In 1993, I was an alleged grown up man person who had turned 30 years old and I spent a part of my time as an alleged grown up man person watching Animaniacs. In addition to Yakko, Wakko and Dot, the series featured recurring features like Pinky & the Brain, Slappy & Skippy Squirrel, Buttons and Mindy and many others including the GoodFeathers.
The GoodFeathers are an Italian American trio of pigeons patterned after the roles played by Ray Liotta, Robert De Niro, and Joe Pesci in Goodfellas.
For nearly 3 decades, GoodFeathers was as close as I, an alleged grown up man person, got watching Martin Scorsese's epic crime film.
Not for lack of trying mind you.
I've started GoodFellas more times than I can count. Liotta, De Niro and Pesci are the riding in a car in the middle of the night in the middle of nowhere. There's someone making noises in the trunk of the car. That someone is going to die. And Ray Liotta's narration tells us, "All my life, I wanted to be a gangster."
Then some shit would get in the way and I never finished the damn thing.
A couple of months ago, the narrator in my head said "All my life, I've wanted to see this damn gangster movie". OK, not ALL my life but a long time at any rate and damn, I was going to watch GoodFellas.
I mean, I had to turn it into a 3 part mini-series but I got the job done.
Released in 1990, GoodFellas chronicles the life and career of Henry Hill (Liotta) who as a kid was enamored with the Mafia life in his Italian-American neighborhood in Brooklyn. As a kid, Henry begins working for the mob in 1955, running errands and doing odd jobs for the mafia, local mob boss Paulie Cicero (Paul Sorvino) and his associates, Jimmy "the Gent" Conway (De Niro), an Irish-American truck hijacker and gangster, and Tommy DeVito (Pesci), a hot head with a hair trigger temper.
Tommy is a guy who easily takes offense at any slight, real or perceived. And he quickly goes for the kill in response to any slight.
Tommy's the reason there's a guy in the trunk at the start of the movie. That will come back to haunt him.
But dealing with a hot head like Tommy is a just a small price to pay to be a part of the mob.
Compared to the beige tones of life in working class Brooklyn, hanging out with the mob is an intoxicating tonic for young Henry. And the guys in the mob are a more welcoming family than the abusive dick of a father back home. His found family in the Mafia shows him support and confidence and yes, even love.
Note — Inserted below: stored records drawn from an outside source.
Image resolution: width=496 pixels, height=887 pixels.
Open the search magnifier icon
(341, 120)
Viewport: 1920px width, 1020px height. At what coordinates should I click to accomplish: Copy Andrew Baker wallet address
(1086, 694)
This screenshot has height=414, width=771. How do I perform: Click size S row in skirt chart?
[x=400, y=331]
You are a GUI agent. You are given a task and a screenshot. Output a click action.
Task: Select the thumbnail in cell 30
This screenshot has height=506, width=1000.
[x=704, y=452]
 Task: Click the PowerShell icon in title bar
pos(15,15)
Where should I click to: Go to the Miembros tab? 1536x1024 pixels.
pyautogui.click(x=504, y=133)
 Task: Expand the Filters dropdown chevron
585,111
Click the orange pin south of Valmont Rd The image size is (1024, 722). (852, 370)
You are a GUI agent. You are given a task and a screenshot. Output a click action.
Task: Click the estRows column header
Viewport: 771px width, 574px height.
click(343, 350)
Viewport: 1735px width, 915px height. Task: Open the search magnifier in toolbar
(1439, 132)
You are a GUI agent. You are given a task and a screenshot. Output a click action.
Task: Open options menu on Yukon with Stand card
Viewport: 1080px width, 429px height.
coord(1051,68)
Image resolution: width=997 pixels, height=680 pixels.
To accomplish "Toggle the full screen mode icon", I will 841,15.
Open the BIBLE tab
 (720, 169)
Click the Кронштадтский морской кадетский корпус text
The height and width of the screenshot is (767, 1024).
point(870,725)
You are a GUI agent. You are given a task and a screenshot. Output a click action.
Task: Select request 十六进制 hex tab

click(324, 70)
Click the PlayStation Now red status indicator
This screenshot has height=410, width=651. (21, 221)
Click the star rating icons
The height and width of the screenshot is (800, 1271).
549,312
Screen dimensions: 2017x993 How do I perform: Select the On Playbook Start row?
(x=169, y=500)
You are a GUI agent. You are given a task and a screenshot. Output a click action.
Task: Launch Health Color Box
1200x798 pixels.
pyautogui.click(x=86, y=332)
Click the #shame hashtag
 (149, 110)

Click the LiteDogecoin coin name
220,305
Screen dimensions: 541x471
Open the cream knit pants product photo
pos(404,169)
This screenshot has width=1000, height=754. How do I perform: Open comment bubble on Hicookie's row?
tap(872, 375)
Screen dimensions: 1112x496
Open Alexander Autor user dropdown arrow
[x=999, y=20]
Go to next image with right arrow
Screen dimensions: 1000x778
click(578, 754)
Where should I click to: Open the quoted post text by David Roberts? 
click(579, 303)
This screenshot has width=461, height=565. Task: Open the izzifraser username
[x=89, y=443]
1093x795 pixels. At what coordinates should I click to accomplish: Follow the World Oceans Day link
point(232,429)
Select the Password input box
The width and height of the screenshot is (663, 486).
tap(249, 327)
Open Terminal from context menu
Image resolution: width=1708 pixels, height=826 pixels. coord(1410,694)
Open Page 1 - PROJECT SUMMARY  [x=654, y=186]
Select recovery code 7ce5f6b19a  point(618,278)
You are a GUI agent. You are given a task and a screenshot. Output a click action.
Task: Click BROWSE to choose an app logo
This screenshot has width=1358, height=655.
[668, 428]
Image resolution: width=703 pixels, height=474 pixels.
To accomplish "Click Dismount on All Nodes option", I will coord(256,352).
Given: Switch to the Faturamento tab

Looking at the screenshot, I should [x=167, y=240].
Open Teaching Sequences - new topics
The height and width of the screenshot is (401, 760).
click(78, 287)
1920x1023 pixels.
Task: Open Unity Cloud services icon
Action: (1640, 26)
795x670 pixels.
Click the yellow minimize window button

It is a family that has your back.
Granted it is a family that has your back in the sights of a .38 revolver if you fuck up. But Henry doesn't worry too much about that. The mob does right by him and he strives to do right by them.
Yes, all of that will take a turn for the worse.
As an adult, Henry Hill movies up in the ranks of the rackets with grand larceny, fencing stolen goods and drug running.
OK, that last item might be a problem. Paulie Cicero never signed off on Henry's cocaine smuggling operation.
Yes, that will become a problem later.
Henry marries Karen Friedman, a Jewish woman initially troubled by Henry's criminal activities but she can't help be seduced by Henry's glamorous gangster lifestyle.
Henry's doing well enough for the mob he can afford a wife and a mistress.
Henry is spreading himself a bit too thin.
By 1980, Henry has been sampling his own cocaine, turning him into a paranoid wreck. He gets busted by narcotics agents. Paulie Cicero, pissed that Henry was running a cocaine operation behind his back, disowns him from the family. And both Henry and Karen are suspicious that Jimmy "the Gent" Conway is under orders from Paulie to kill them.
So it's off to the Feds to save their skins.
Henry's testimony and evidence sends Paulie and Jimmy to prison.
And going into Witness Protection, Henry and Karen are "rewarded" with a safe and secure life in a normal everyday suburban neighborhood.
Henry does not see this as a happy ending, his exciting gangster life now behind and now forced to live out his days as a boring, average "schnook".
Henry Hill is not necessarily a likeable character but Ray Liotta makes him compelling to watch and makes you feel the seductive allure of the gangster life.
And he makes you angry to watch him fuck it up. The penultimate sequence in the movie, Henry's last day as a gangster, is a frantic, hyperactive mess, Henry trying to do too many things at one time while his cocaine fueled paranoia burns through him like a wildfire.
GoodFellas is an engrossing character study of what people do to survive and prosper in a world that provides opportunities for wealth and a never ending risk of pain, loss and even death.
GoodFellas is an epic film that deserves it's a rep as one of the best crime movies ever made.
Although I still have a place in my heart for the pigeons on GoodFeathers.